Действительно, Джордж размышлял над этим самым тщательным образом.
– Совсем нет, – возразил он, это не мое дело.
– Я понимаю, вы слишком хорошо воспитаны, чтобы вмешиваться в чужие дела.
– Разумеется. Но в чем же дело?
– Боюсь, что я не сумею вам объяснить.
– Но что же мне сказать шоферу?
– Не знаю. А что обычно говорят мужчины шоферам?
– Я полагаю, что он будет обижен, если я не дам ему исчерпывающего объяснения. Он сейчас только наклонился со своего сиденья, чтобы произвести расследование. Такая любезность заслуживает признательности.
– Дайте ему хорошо на чай.
Это напомнило Джорджу причину, из-за которой он находился в автомобиле.
– Я должен был спросить вас раньше, – сказал он, куда вас отвезти?
– О, я не хочу похитить ваш автомобиль! Куда вы направлялись?
– Я возвращался в свою гостиницу. Я вышел, не захватив с собой денег, так что принужден вернуться за деньгами.
Девушка вздрогнула.
– В чем дело? – спросил Джордж.
– Я потеряла свой кошелек!
– Боже мой, в нем было много денег?
– Не очень много, но достаточно, чтобы оплатить обратный билет домой.
– Позволительно ли спросить, где находится ваш дом?
– Боюсь, что нет.
– Я, конечно, и не собирался. Конечно, нет!

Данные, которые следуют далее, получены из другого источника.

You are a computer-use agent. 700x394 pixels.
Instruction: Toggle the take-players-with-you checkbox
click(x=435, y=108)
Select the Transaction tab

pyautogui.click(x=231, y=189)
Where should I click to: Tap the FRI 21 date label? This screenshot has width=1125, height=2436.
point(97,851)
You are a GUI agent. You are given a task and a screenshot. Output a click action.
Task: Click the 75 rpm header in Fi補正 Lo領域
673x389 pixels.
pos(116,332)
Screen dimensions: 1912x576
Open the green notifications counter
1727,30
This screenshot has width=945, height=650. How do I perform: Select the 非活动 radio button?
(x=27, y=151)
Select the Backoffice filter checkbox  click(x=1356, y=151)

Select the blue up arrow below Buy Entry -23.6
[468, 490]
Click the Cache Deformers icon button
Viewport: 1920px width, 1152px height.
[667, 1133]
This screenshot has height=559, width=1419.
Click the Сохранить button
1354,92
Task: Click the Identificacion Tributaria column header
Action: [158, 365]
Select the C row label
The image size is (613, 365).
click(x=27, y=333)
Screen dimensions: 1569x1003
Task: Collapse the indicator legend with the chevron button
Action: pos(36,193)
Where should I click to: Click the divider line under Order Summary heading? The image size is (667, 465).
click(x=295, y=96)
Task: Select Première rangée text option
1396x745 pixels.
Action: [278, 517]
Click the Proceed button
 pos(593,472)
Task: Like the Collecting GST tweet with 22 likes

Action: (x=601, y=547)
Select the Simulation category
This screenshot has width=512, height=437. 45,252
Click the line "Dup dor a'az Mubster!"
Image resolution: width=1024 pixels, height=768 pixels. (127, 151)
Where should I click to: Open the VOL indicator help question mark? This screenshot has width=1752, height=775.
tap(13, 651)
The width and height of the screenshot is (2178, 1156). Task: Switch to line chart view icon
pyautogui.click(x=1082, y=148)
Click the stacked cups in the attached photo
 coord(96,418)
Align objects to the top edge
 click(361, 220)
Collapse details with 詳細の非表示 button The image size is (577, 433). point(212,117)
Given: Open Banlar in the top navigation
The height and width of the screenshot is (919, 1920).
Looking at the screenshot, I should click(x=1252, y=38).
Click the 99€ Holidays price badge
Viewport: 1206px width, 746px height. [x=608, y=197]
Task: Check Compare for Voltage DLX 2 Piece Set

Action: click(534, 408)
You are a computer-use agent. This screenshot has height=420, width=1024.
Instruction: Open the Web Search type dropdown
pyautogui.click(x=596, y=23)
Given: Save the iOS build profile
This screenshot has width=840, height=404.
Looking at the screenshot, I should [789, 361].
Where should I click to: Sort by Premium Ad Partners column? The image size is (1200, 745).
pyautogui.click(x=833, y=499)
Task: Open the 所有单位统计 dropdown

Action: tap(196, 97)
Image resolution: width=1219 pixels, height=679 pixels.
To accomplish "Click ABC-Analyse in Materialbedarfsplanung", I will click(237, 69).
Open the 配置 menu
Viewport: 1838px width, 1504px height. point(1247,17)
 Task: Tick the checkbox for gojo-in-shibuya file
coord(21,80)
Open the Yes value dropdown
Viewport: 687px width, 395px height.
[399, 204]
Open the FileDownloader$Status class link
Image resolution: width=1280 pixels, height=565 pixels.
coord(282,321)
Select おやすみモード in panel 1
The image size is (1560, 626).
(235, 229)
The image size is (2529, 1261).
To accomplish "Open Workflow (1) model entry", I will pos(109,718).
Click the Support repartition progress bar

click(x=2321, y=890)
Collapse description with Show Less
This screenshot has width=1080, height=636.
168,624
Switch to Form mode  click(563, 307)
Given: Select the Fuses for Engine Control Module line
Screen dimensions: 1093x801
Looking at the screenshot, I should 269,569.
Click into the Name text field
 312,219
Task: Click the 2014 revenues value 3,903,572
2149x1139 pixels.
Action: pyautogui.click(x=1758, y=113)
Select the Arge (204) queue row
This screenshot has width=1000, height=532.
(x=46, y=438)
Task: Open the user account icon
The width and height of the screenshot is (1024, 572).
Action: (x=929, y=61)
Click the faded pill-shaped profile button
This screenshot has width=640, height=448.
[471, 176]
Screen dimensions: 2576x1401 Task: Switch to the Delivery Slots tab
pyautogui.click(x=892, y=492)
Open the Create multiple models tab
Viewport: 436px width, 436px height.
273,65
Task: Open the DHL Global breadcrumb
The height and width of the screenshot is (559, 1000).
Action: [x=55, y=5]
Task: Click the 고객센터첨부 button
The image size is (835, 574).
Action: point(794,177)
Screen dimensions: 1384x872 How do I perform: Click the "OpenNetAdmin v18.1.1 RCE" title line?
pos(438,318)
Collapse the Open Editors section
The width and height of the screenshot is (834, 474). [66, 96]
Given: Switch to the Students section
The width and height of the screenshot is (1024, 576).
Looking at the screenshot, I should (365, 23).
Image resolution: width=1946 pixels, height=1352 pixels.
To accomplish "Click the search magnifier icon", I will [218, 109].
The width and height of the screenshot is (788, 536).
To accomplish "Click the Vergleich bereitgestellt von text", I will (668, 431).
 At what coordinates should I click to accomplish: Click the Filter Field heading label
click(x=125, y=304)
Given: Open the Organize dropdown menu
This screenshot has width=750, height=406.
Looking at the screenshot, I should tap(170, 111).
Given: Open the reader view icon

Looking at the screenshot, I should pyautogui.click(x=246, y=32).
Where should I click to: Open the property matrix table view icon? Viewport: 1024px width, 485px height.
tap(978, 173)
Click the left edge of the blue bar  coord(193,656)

– Поэтому-то я так восхищаюсь вами. Вы не любопытны.
Джордж задумался.
– Единственное, что нам остается сделать, это следующее. Вам придется подождать в автомобиле у гостиницы, пока я пойду за деньгами. Затем, если вы позволите, я вам дам взаймы сколько вам понадобится.
– Вы очень добры. Могли ли бы вы дать мне одиннадцать шиллингов?
– Охотно. Я только что получил наследство.
– Конечно, если вы полагаете, что мне следует быть экономной, я поеду третьим классом. Это ведь будет стоить пять шиллингов. Десять шиллингов, шесть пенсов стоит билет первого класса. Вам, таким образом, ясно, что место, куда мне нужно поехать, в двух часах езды от Лондона.
– По крайней мере, мне известно хоть что-нибудь.
– Но немного, не так ли?
– Я думаю, что лучше всего одолжить вам соверен. Вы тогда смогли бы купить по дороге завтрак.
– Вы обо всем заботитесь. Я умираю с голода. Но откуда вы знаете, что получите деньги обратно?
– Я рискну.
– В таком случае, позвольте полюбопытствовать и спросить ваше имя, иначе я не буду знать, кому отослать деньги.
– О, меня не окружает никакая таинственность. Я – открытая книга.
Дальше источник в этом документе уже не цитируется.